*Exercise aim*.
Scan the entries that follow and copy out every line containing "Given".
***** Extracted material *****
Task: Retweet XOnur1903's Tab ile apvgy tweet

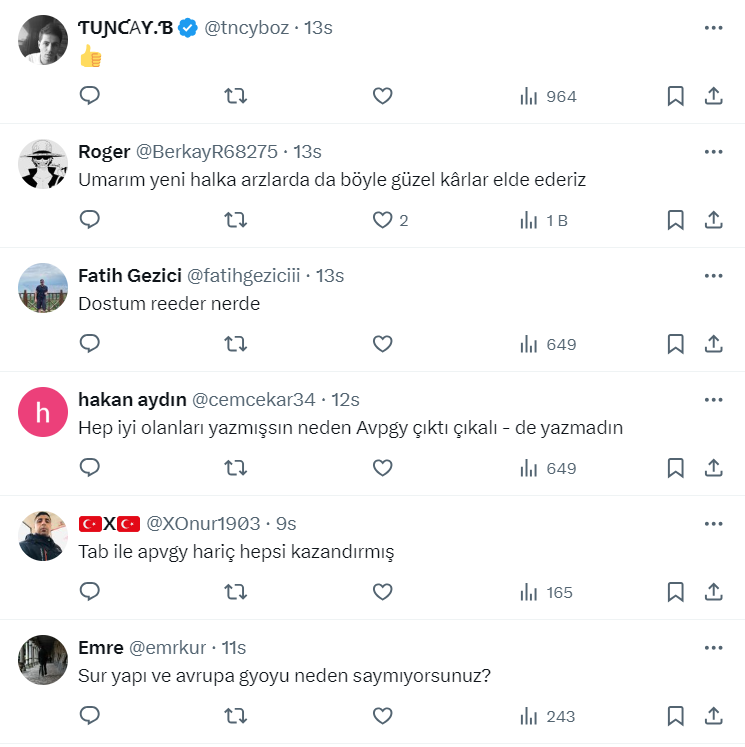Action: pos(236,592)
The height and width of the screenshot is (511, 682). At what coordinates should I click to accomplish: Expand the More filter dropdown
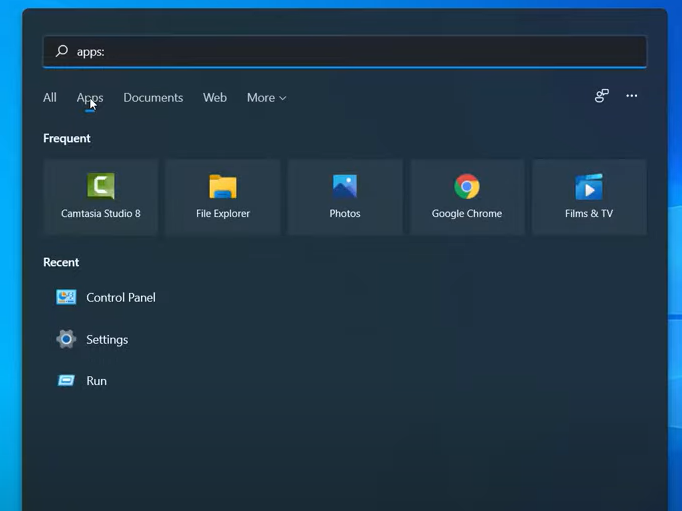point(266,98)
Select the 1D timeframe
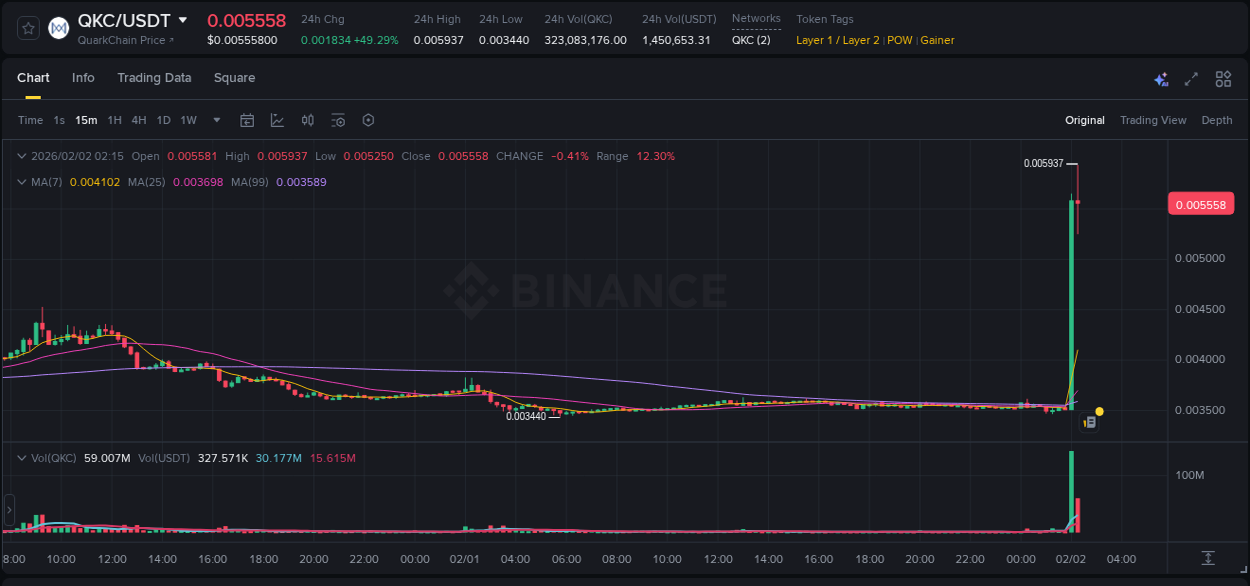The image size is (1250, 586). click(163, 119)
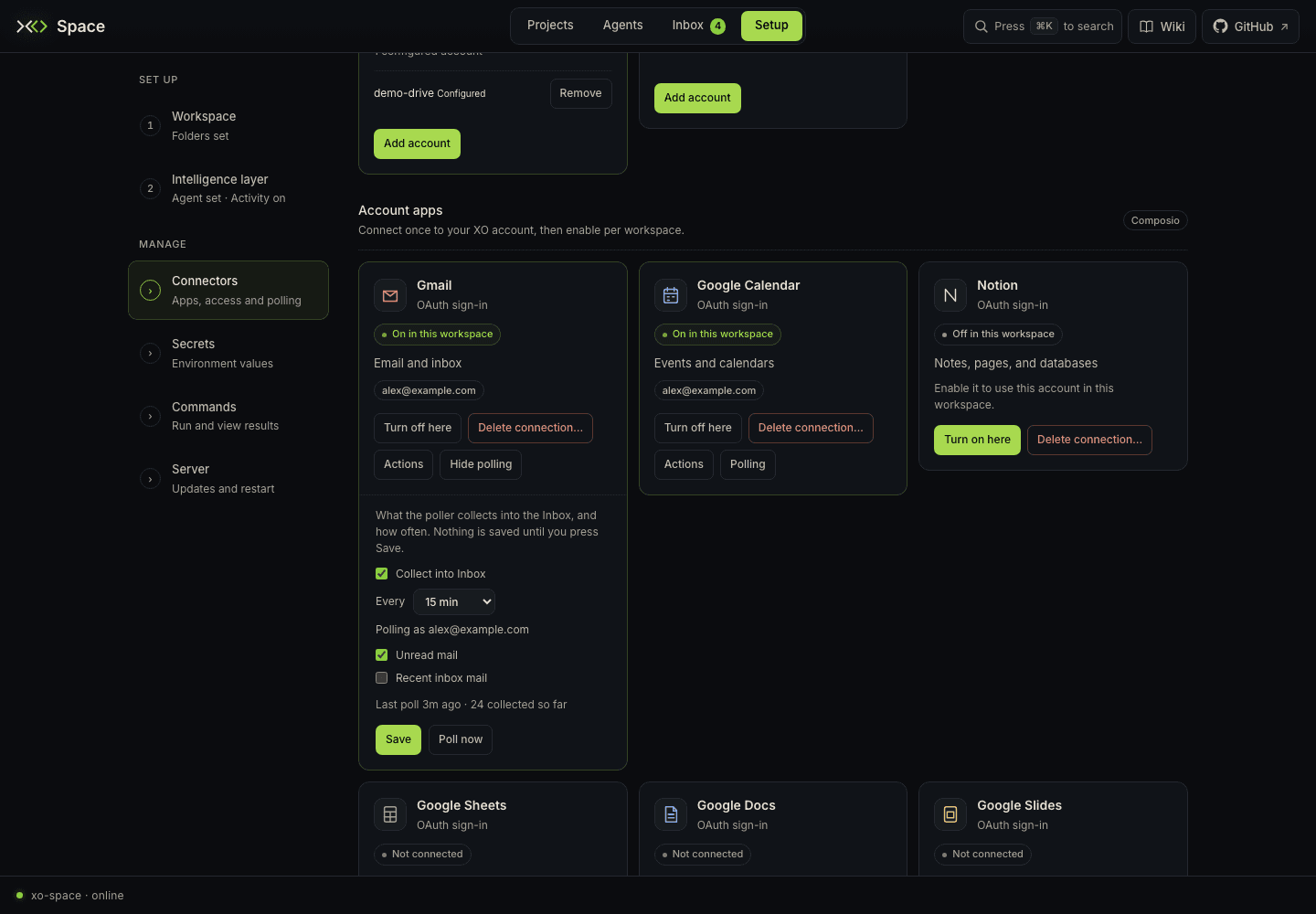The height and width of the screenshot is (914, 1316).
Task: Uncheck Collect into Inbox checkbox
Action: (382, 574)
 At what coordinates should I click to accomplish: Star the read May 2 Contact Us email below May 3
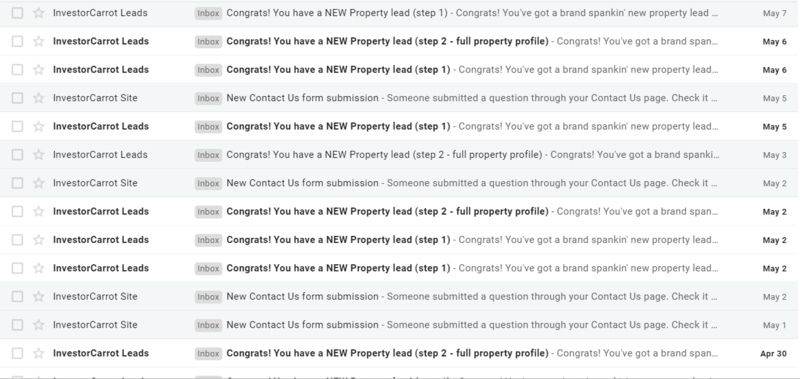[x=39, y=183]
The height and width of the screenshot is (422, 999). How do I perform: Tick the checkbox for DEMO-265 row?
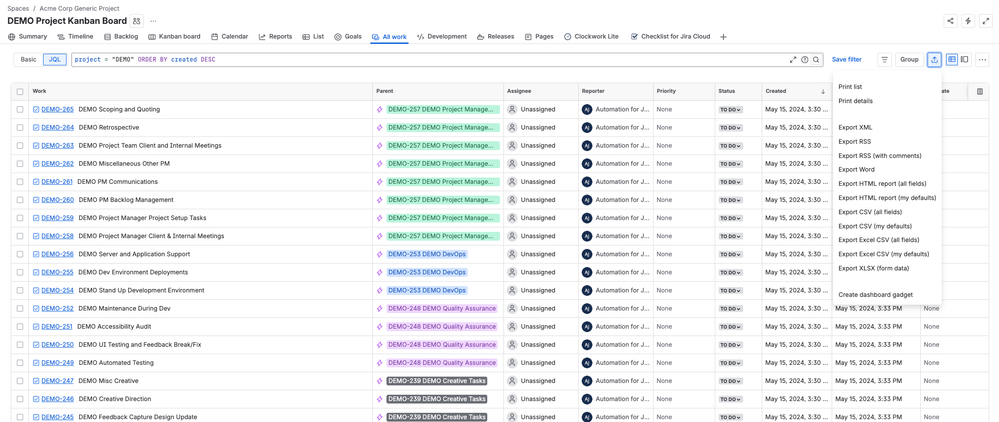pyautogui.click(x=19, y=110)
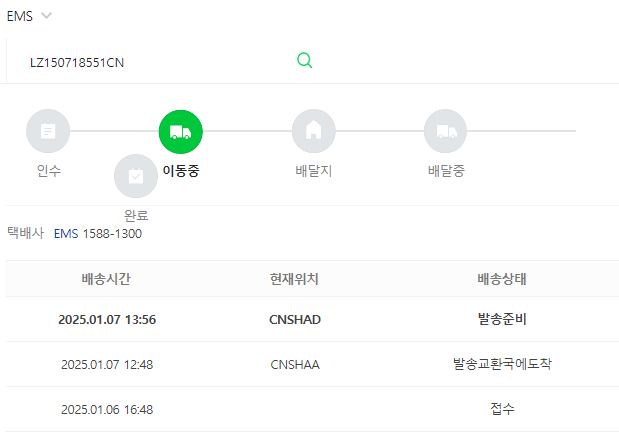Viewport: 619px width, 441px height.
Task: Select the 2025.01.06 16:48 접수 row
Action: (x=312, y=409)
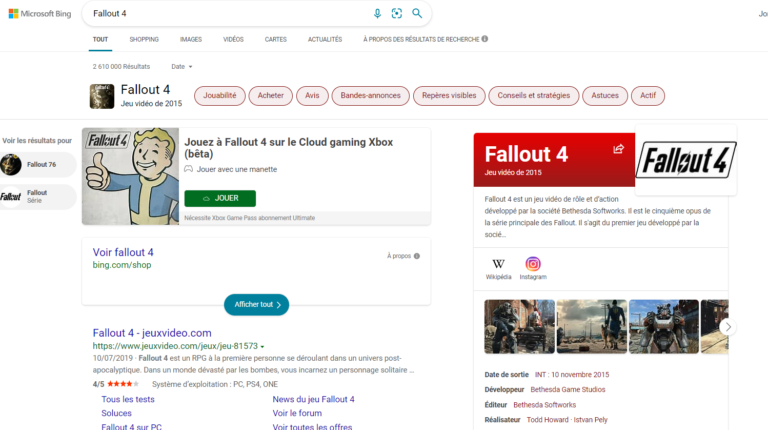Expand results with Afficher tout
The image size is (768, 430).
[x=257, y=304]
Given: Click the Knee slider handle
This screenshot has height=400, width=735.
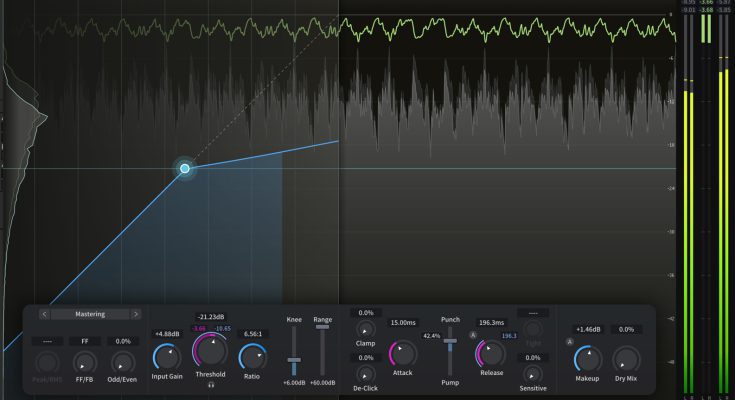Looking at the screenshot, I should [294, 360].
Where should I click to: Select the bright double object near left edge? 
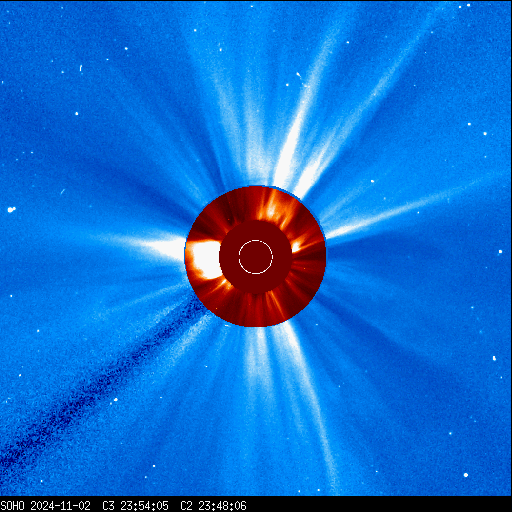point(11,209)
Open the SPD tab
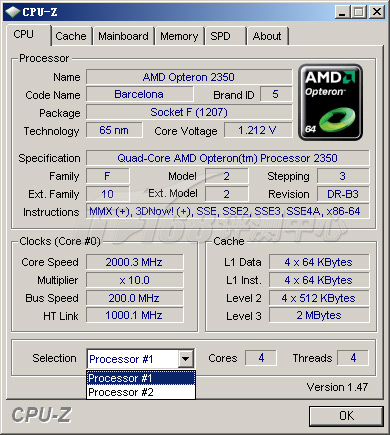The width and height of the screenshot is (390, 435). 225,36
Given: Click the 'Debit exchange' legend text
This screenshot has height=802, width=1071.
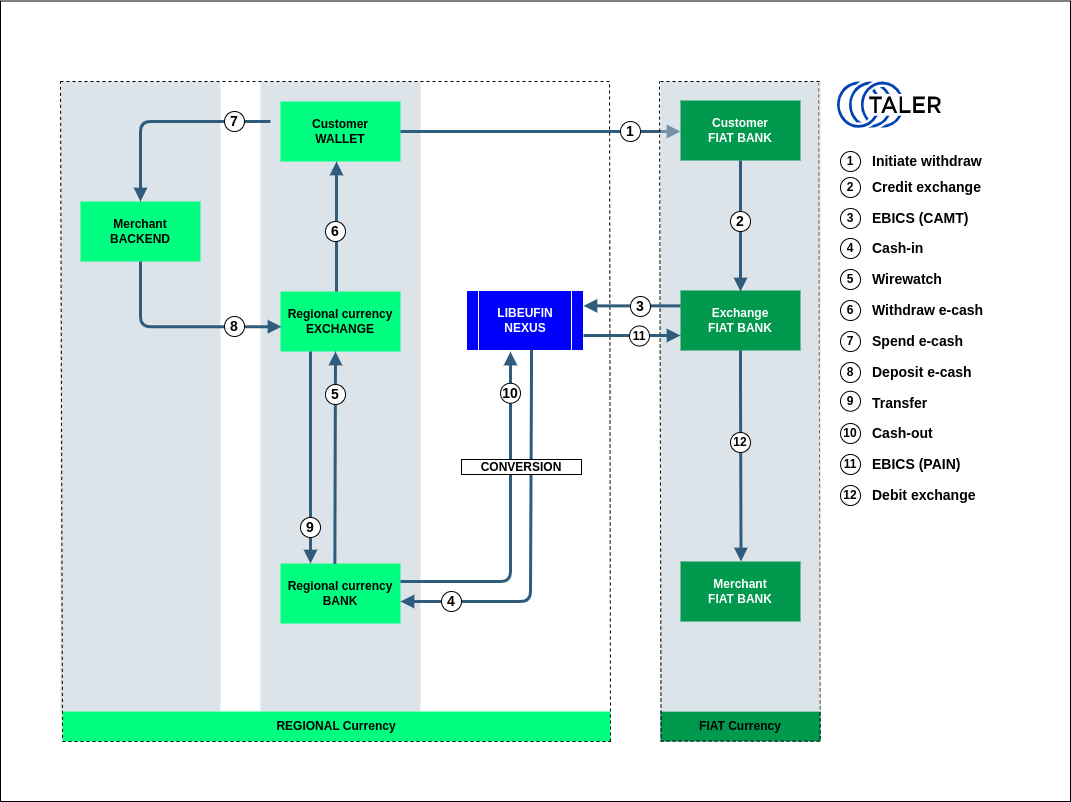Looking at the screenshot, I should [x=923, y=495].

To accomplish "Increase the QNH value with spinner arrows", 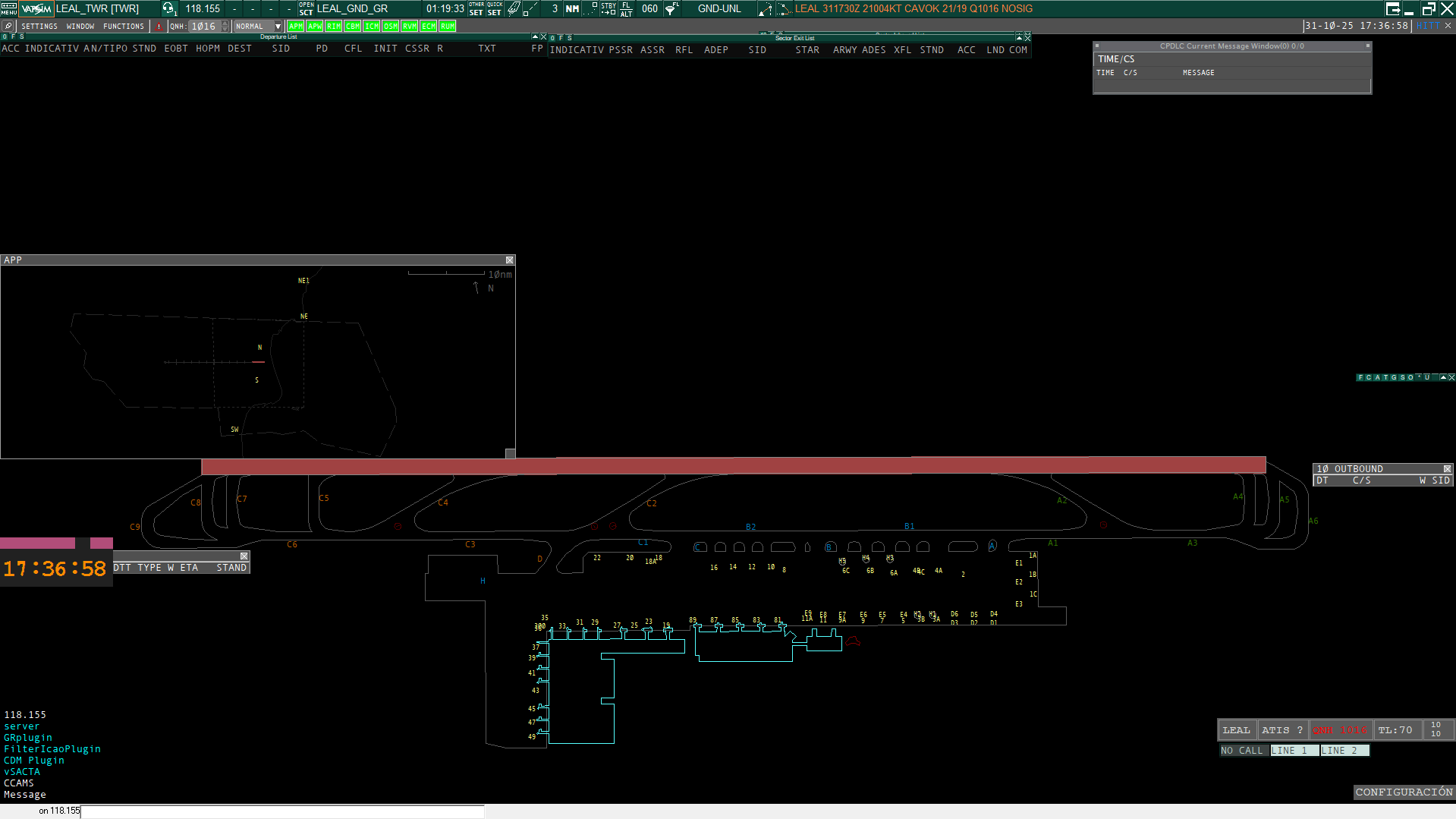I will pos(225,23).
*****
*Expected answer*.
Given: Click the Knee slider handle
Given: Click the 'Debit exchange' legend text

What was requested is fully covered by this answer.